Ce mardi, au Case de La Marine, le lever de rideau sera assuré par Roger Valliamé, conteur bien connu sur Sainte-Suzanne pour avoir distillé les récits d’antan dans les centres de vacances, dans les années 70, aux cotés de défunt Rwa Kaf, et encore aujourd’hui, dans les écoles de la commune. Il a hérité de cette passion du conte par ses grands parents dont il assure depuis 20 ans la transmission du savoir dire et vivre le conte. Tout un art. Toujours animé par la même passion, Sully Andoche, qui le succédera dans le rond, mettra son énergie et son amour de la langue créole au service de récits construits à partir de sa fertile imagination. Plus que les “zistoir lontan”, cet invétéré « krakèr » a le don de vous raconter le phénomène de piqure du moustique comme personne, ou de débattre sur “Comment le cochon est devenu cochon ?” Après ça, vous ne regardez jamais plus le porc péi de la même façon ! Sully aime broder, inventer, improviser de nouvelles légendes ponctuées par cet humour qui fait sa griffe et accompagné par des instruments de fortunes, des trucs recyclés qui prennent sens et corps avec le récit. Avec lui, plus c’est gros, plus ça passe.
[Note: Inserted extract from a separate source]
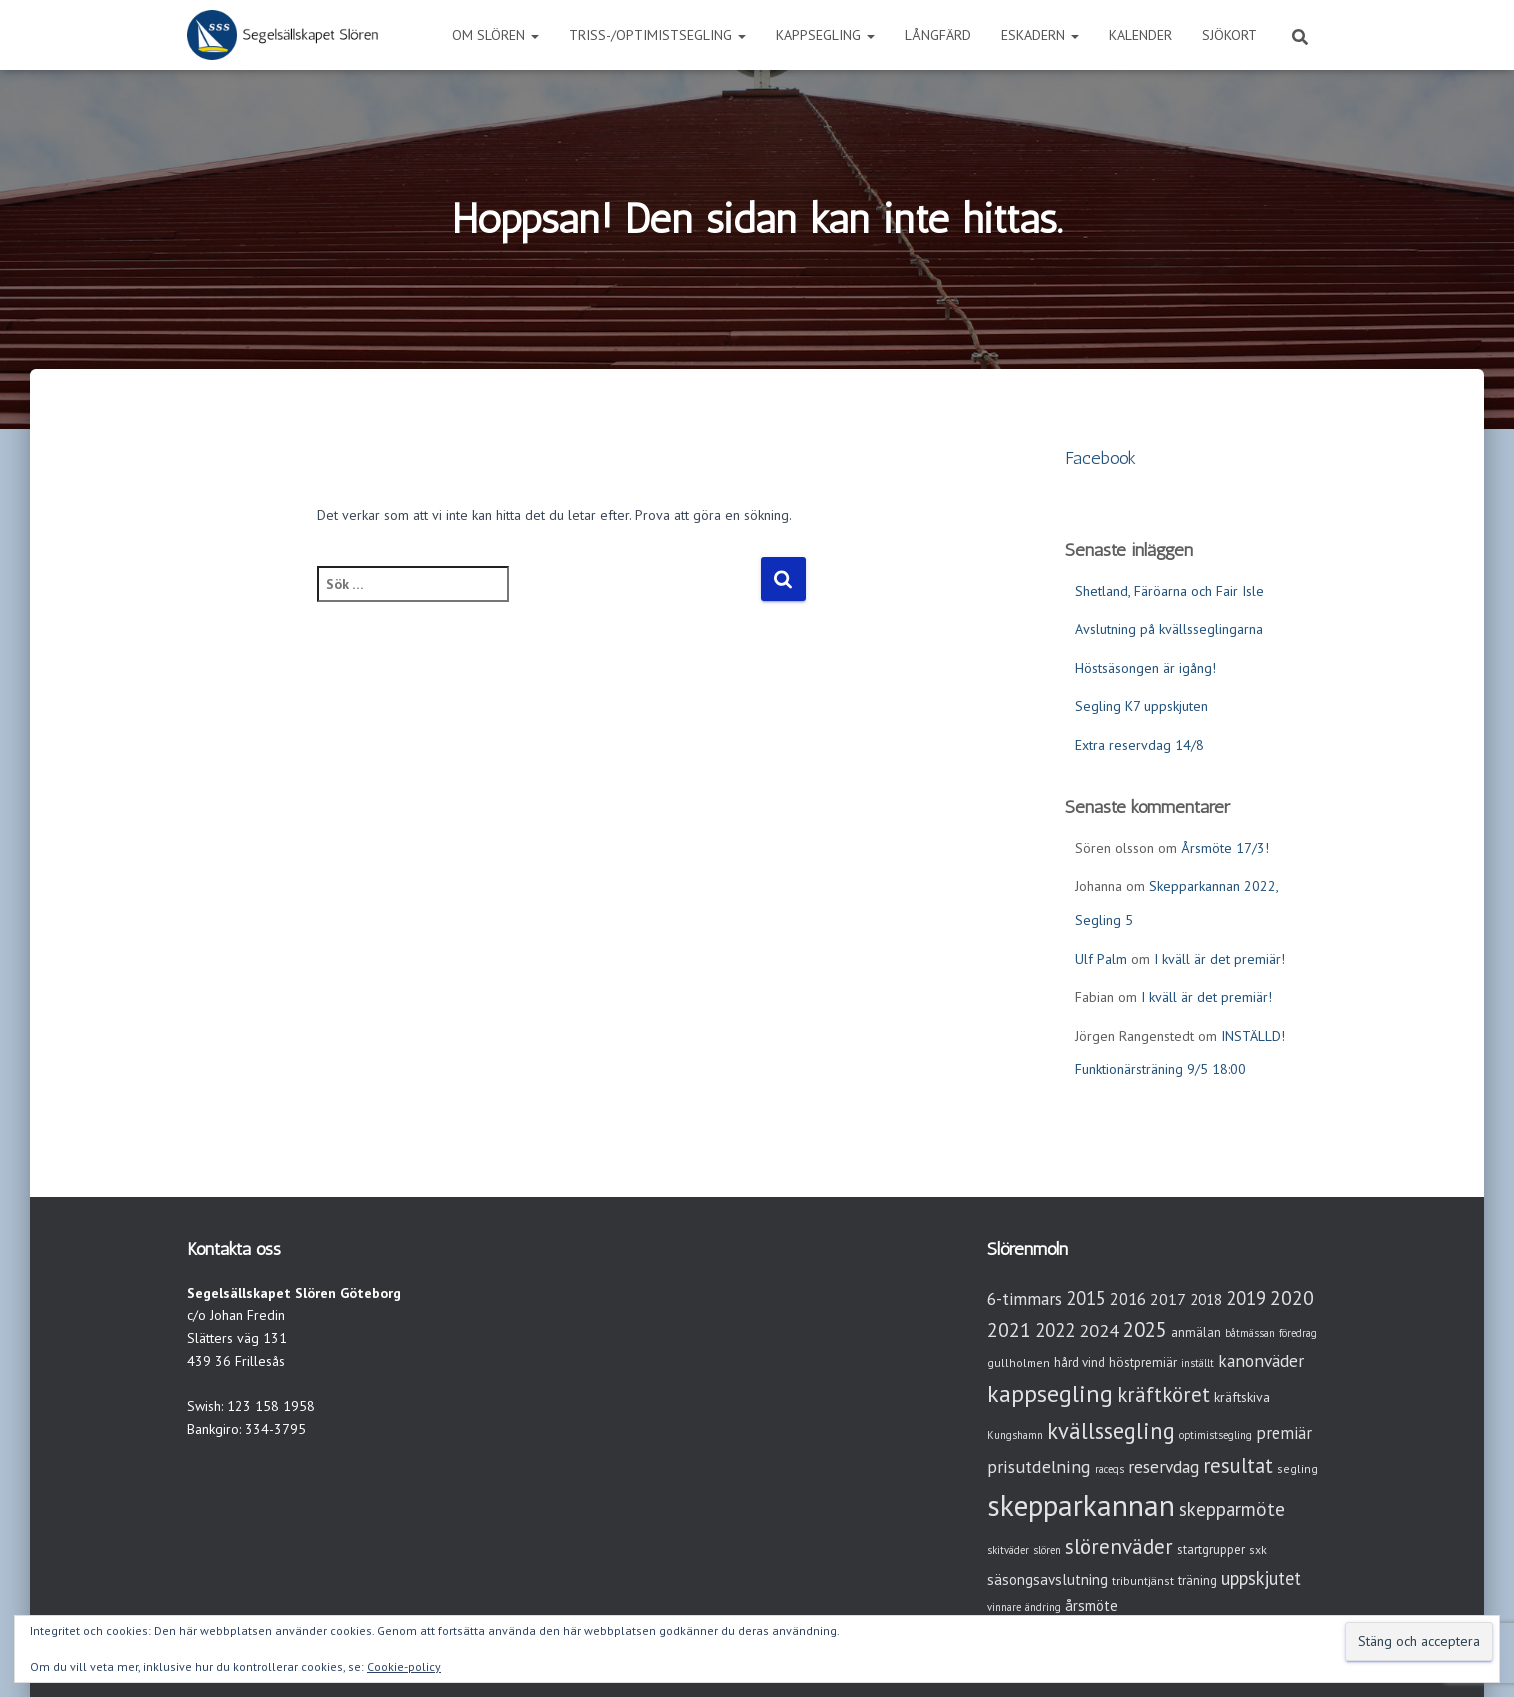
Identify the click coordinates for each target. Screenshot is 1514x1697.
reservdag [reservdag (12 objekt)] (1163, 1466)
Depuis près de 20 ans qu’il sévit sur la scène du conte (dans les années 80 aux cotés de lantouraz pintad de Ziskakan, puis dans les écoles, les kermesses, les kabar...) il estime que « na touzour pou aprann pou ét in bon rakontèr. » Dans le rond du conte, rien n’est acquis, à commencer par l’auditoire.
La relèv rant dann ron
Sully est de cette génération qui, comme Anny Grondin, Daniel Honoré, a oeuvré sur le terrain pour assurer la survivance et la transmission de la tradition orale. Comme le maloya en son temps, le conte avait besoin de faire reconnaître sa place légitime au sein d’une société ou la langue maternelle est avant tout orale. Comment s’explique-t-il un tel regain d’intérêt pour le conte à La Réunion ? « Mi pans momandoné, kan domoune i pérd son bann ropèr, li artourn instinktivman. Na osi travay bann domoune i pouss lo kont anlèr, lé vré, soman tradision-là la zamé disparèt. Lé in pé dann linkonsian. » 20 ans de rakontaz et Sully ne se lasse pas, bien au contraire, « sé lo kont i défatig amoin. Sé kom in léspèss térapi. I fo pa domoune i oubli lo kont sé in lesson d’vi, sé la sazès, sé limilité. » Véronique Insa, conteuse de la relève a elle aussi était bercée par ces valeurs entre une maman écrivaine (Danièle Moussa) et une grand-mère conteuse. Depuis petite, inspirations de la littérature française et des récits réunionnais se conjuguent au sein d’un univers insolite ou Pinocchio rencontre Ti Jean, ou les fables de La Fontaine sont revisitées par la langue créole. Comme Sully Andoche, le créole réunionnais est pour elle un moteur, un capteur d’images, un terreau pour l’imagination. En 1997, avec un groupe d’amis, elle met en scène et joue le spectacle “Zoubete”, de Jacques Poustis. Institutrice, le conte est pour elle un support pédagogique. Cette année, elle a suivi le stage Rakontèr Zistoir organisé en juillet par l’UDIR. Une expérience qui a conforté son envie de franchir le pas, de rentrer dans le rond. Cette conteuse pleine de talent, d’envie de partager, sera là encore mardi aux côtés de ses deux compères, “doyens” de la scène qui accueillent à bras ouvert les contes et récits de la relève. Une belle après-midi en perspective.
La prochaine manifestation aura lieu le 19 décembre dans le cadre des festivités de la Fèt Kaf, au centre-ville de Sainte-Suzanne.